Exercise:
Could you rewrite only the lines starting at the one that has "Image resolution: width=625" and ending after the one with "will [356, 350].", swapping "magenta" for "purple" and leaving everything else unchanged?
----- Records for the task -----
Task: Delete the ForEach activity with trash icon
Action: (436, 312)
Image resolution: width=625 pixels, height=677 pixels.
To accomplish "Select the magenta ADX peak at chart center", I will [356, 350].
-----
----- Records for the task -----
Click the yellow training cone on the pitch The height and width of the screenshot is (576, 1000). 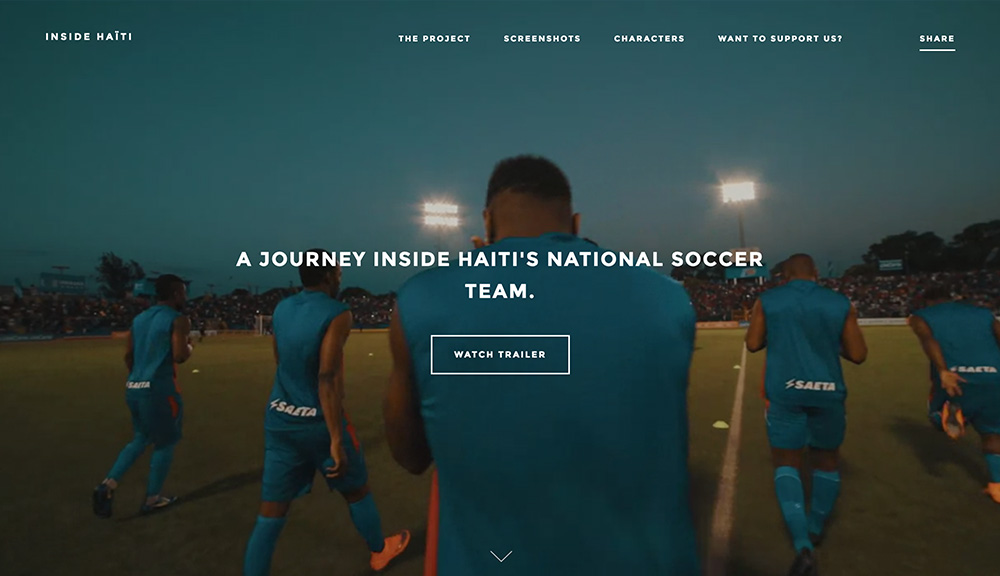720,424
-----
----- Records for the task -----
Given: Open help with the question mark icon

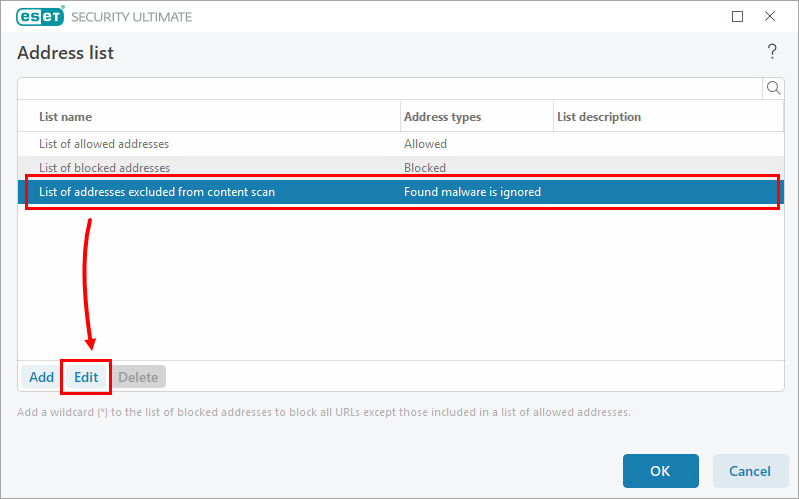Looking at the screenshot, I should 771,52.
-----
Answer to the exercise:
Image resolution: width=625 pixels, height=677 pixels.
To accomplish "Select the purple ADX peak at chart center", I will [356, 350].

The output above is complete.